**Exercise requirements:**
1 > From the benchmarking discussion below, return the passage word for word, beginning at "I was expecting" and stopping after "sure what's best.".
2 > Answer these questions about the benchmarking discussion below:
(a) At a basic level, what is a runtime?
(b) From what kind of file can the Config be generated?
(c) In what unit does Krun insist that limits be given?

**Reading passage:**
My next overall thought is what we want to do with lang_impls. In Krun we initially made a new one of these for every VM, but I now wonder if we should consider the generic case the "normal" one. At a basic level, a runtime is just a path to a binary (and maybe command-line args) which we call with the path of a benchmark. That would, I think, deal with everything except what Krun called "instrumented" mode, but I might be very wrong?

vext01 commented 5 years ago

Some high-level comments, having only read the description:

What should the user do if they don't want to marshall to a third-party results format? Just discard the result of run()?

The Config can either be generated from a .toml file

I was expecting the Rust program itself to serve as a kind of config file. I could be persuaded otherwise, but using just the Rust program means we have one unified configuration method, and thus less code.

I'm not sure which of expb.add_benchmark(["/path/to/benchmark", "arg1", ..., "argn"]) and expb.add_benchmark(Benchmark::new(...)) would be easier to use

You are going to want to allow things like setting environment variables on a per-benchmark basis, so perhaps the second? Another option is a fluent builder interface. I'm not sure what's best.

limit.rs: A helper enum to indicate stack/heap limits. I'm not sure we actually need this.

My only request is that we have a way to express limits in terms of different (user-specified) units. Only the other day I accidentally gave a benchmark 18TB of heap. Krun makes it easy to make these mistakes by insisting on limits in KB, whereas you might expected the unit to be bytes.

vext01 commented 5 years ago

In Krun we initially made a new one of these for every VM, but I now wonder if we should consider the generic case the "normal" one. At a basic level, a runtime is just a path to a binary (and maybe command-line args) which we call with the path of a benchmark.

**Data shown:**
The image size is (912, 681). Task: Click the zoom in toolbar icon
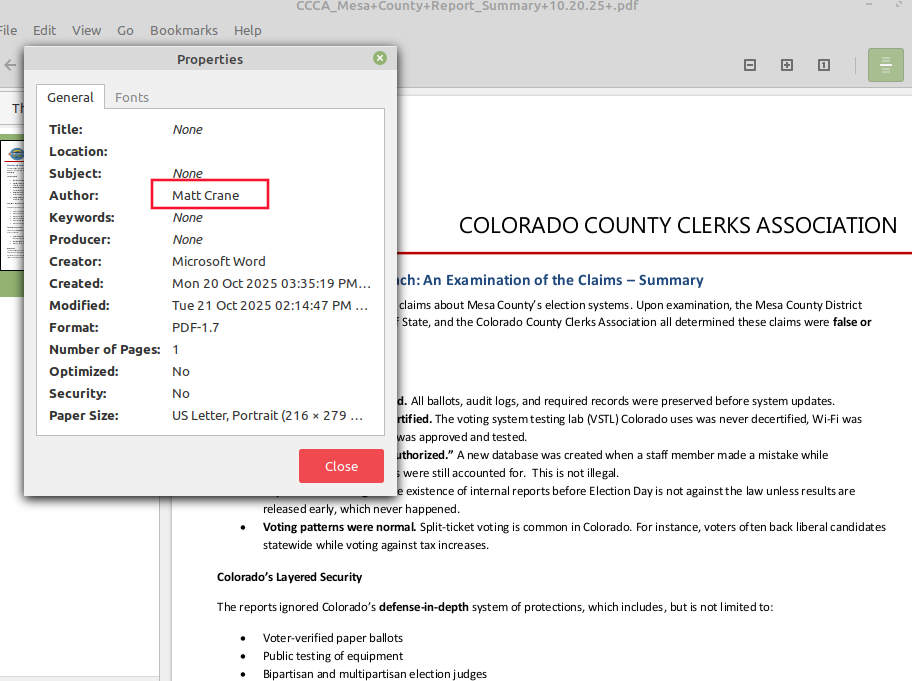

**Exercise results:**
1 >
I was expecting the Rust program itself to serve as a kind of config file. I could be persuaded otherwise, but using just the Rust program means we have one unified configuration method, and thus less code.

I'm not sure which of expb.add_benchmark(["/path/to/benchmark", "arg1", ..., "argn"]) and expb.add_benchmark(Benchmark::new(...)) would be easier to use

You are going to want to allow things like setting environment variables on a per-benchmark basis, so perhaps the second? Another option is a fluent builder interface. I'm not sure what's best.

2 >
(a) A path to a binary, and maybe command-line arguments, which is called with the path of a benchmark.
(b) A .toml file.
(c) KB.